Last edited: Feb 16, 2013
2. Feb 16, 2013

### micromass

Staff Emeritus
Seems correct!

3. Feb 16, 2013

### VertexOperator

But my solution is for the cosine product. How can I find the solution to the question from what I got?

4. Feb 16, 2013

### micromass

Staff Emeritus
Can't you repeat much of the same proof?

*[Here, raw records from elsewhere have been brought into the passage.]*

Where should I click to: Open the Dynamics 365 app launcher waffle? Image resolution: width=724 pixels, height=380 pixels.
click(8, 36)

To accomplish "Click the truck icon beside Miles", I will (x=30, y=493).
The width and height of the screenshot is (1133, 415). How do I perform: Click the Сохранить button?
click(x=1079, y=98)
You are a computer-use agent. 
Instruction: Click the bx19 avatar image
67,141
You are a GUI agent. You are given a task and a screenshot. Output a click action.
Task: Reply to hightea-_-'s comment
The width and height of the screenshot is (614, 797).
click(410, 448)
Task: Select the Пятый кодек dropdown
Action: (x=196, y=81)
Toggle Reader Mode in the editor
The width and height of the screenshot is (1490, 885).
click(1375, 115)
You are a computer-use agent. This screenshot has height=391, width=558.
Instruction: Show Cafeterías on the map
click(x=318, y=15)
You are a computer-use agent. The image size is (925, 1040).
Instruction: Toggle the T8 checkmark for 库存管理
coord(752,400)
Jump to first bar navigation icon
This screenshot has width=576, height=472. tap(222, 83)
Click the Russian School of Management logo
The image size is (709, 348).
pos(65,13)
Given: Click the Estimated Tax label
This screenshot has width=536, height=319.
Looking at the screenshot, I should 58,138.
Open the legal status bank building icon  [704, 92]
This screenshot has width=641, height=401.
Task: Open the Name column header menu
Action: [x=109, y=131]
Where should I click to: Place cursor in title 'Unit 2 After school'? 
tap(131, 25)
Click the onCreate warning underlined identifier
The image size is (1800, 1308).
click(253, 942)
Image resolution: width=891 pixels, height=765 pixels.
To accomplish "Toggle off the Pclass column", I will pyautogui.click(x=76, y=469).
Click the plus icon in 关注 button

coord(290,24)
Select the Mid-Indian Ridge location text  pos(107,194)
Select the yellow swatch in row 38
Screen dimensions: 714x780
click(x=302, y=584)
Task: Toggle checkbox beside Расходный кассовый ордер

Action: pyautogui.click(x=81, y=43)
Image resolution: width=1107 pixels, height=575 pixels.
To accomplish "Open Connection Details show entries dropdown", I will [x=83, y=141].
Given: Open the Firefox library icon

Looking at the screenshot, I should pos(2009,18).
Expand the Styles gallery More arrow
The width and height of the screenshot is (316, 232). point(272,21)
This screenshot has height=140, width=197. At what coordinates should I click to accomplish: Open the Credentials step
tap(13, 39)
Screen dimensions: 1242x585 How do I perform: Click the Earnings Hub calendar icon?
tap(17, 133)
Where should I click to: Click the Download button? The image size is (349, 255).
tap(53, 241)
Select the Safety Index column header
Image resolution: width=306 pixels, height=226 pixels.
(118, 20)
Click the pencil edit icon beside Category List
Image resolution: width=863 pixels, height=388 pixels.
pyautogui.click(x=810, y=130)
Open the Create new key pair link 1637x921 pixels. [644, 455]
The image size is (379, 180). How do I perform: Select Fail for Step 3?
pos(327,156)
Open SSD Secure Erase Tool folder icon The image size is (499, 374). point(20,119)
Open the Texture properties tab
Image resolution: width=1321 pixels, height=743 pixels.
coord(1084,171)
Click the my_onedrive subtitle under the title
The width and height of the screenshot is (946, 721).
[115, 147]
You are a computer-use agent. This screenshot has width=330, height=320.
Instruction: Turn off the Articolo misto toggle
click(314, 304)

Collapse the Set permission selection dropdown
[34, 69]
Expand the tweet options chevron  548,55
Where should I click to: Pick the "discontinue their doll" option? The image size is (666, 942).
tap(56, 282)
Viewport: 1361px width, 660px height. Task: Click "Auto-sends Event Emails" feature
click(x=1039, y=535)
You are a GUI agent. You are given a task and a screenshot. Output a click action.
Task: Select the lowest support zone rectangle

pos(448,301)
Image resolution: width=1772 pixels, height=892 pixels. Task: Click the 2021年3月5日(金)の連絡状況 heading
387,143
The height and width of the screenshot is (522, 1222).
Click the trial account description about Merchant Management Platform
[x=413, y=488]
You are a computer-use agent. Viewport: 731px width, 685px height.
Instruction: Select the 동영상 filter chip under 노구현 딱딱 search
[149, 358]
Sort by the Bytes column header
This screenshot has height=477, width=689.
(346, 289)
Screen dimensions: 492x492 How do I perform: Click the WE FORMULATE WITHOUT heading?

Where does it fail?

5. Feb 16, 2013

### VertexOperator

The way I got: $$cos\frac{\pi }{7}.cos\frac{2\pi }{7}.cos\frac{3\pi }{7}=\frac{1}{8}$$ is by solving the equation $$z^{7}-1=0$$
$$z=1,cis\pm\frac{2\pi }{7},cis\pm\frac{4\pi }{7},cis\pm\frac{6\pi }{7}$$
$$w+w^{-1}=cis\frac{2\pi }{7}+cis\frac{-2\pi }{7}=2cos\frac{2\pi }{7}$$
Similarly;
$$w^{2}+w^{-2}=-2cos\frac{3\pi }{7}$$
$$w^{3}+w^{-3}=-2cos\frac{\pi }{7}$$
$$(w+w^{-1})(w^{2}+w^{-2})(w^{3}+w^{-3})=$$
$$w^{6}+1+w^{2}+w^{3}+w^{4}+w^{5}+1+w=1$$
, since $$w^{6}+w^{5}+w^{4}+w^{3}+w^{2}+w+1=0 \therefore cos\frac{\pi }{7}.cos\frac{2\pi }{7}.cos\frac{3\pi }{7}=\frac{1}{8}$$
So I don't think I can do the same to get the produce for sine.

6. Feb 16, 2013

### micromass

Staff Emeritus
It might be easier to determine

$$\prod_{k=0}^6 \sin(k\pi/7)$$

Do this by expressing the sine as complex exponentials. Also try to make use of the following formula

$$\frac{z^7-1}{z-1}=\prod_{k=1}^6 (1- \zeta^k)$$

with $\zeta = \cos(\pi/7) + i\sin(\pi/7)$. Let z go to 1.